Wondering what is going on in Glen Canyon? A fantastic winter snowfall in the Rockies is currently melting, and on Friday, July 1 the inflow to Lake Powell measured 78,849 cubic feet per second. At the same time, the outflow of water released down the Colorado River through the Grand Canyon to Lake Mead was 24,522 CFS, which is the maximum power generating capacity of the electric station at Glen Canyon Dam. As a result, Lake Powell is currently rising eight inches each day; the Lake level has risen ten feet in the last two weeks. The result for boaters is a myriad of dangerous obstacles barely covered by water, capable of injuring boats and boaters alike. In addition to the rocks, the rising water is floating once-beached logs, bark, and trash, creating additional hazards.
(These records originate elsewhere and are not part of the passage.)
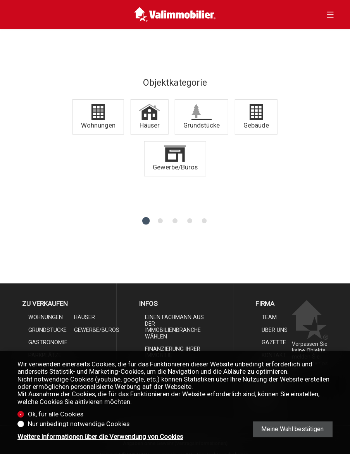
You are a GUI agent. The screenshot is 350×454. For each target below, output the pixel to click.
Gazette (274, 342)
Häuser (84, 317)
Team (269, 317)
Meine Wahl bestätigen (292, 429)
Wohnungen (45, 317)
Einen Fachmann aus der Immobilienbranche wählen (174, 326)
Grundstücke (47, 330)
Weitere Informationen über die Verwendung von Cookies (100, 436)
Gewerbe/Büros (96, 330)
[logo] (175, 14)
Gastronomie (47, 342)
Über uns (275, 330)
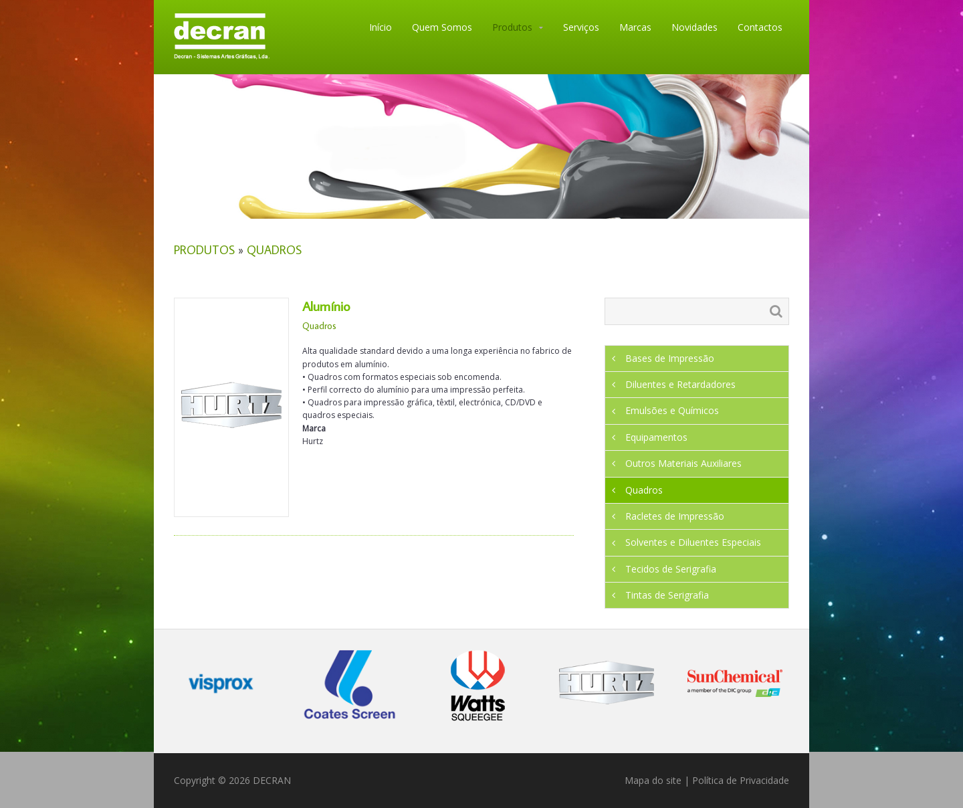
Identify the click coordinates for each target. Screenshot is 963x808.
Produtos (512, 27)
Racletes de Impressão (674, 516)
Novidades (694, 27)
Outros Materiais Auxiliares (683, 463)
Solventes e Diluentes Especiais (693, 542)
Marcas (635, 27)
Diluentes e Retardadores (680, 384)
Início (380, 27)
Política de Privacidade (740, 780)
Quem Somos (442, 27)
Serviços (581, 27)
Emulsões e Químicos (672, 410)
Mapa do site (653, 780)
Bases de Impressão (669, 358)
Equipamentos (656, 437)
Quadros (274, 250)
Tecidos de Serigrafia (670, 569)
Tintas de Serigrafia (667, 595)
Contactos (760, 27)
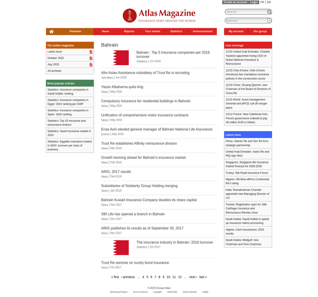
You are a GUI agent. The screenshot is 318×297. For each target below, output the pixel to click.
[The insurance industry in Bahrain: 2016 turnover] (117, 254)
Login (253, 2)
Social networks (190, 292)
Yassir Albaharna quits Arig (122, 87)
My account (236, 31)
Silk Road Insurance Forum (251, 172)
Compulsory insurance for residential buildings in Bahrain (146, 101)
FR (262, 2)
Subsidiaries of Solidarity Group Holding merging (139, 186)
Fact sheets (152, 31)
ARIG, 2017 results (116, 172)
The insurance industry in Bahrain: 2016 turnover (174, 242)
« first (115, 277)
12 (180, 277)
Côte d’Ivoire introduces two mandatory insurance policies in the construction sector (247, 74)
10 (168, 277)
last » (203, 277)
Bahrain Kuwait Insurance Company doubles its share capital (149, 200)
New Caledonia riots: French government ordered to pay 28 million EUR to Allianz (247, 118)
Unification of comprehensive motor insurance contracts (144, 115)
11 (174, 277)
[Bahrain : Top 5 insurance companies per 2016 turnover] (117, 64)
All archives (54, 70)
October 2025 (55, 58)
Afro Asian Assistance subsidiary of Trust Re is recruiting (145, 73)
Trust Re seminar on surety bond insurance (135, 263)
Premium (75, 31)
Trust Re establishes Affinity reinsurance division (139, 143)
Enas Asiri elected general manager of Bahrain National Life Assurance (156, 129)
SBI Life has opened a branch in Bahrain (133, 214)
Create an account (235, 2)
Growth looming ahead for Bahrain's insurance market (143, 157)
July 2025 (53, 64)
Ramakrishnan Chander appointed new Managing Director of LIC (247, 194)
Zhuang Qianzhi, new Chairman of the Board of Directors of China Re (248, 89)
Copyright (157, 292)
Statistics (176, 31)
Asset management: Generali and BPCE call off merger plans (246, 103)
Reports (129, 31)
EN (269, 2)
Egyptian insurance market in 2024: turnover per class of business (69, 145)
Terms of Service (140, 292)
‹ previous (127, 277)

Some Specific Lake Powell Notes:
• Wiregrass Canyon (behind Lone Rock( currently has at least five rock hazards just below the current water level.
• The entrance to Labyrinth Canyon is very difficult to navigate at the current water level.
• The camping area at Lone Rock Beach is disappearing daily, as the rising water submerges more of the sandy beach. This is true of many camping beach areas.
• The water temperature for swimming is seven degrees cooler than normal (currently 70.6), due to the continued large inflows of snow-melt.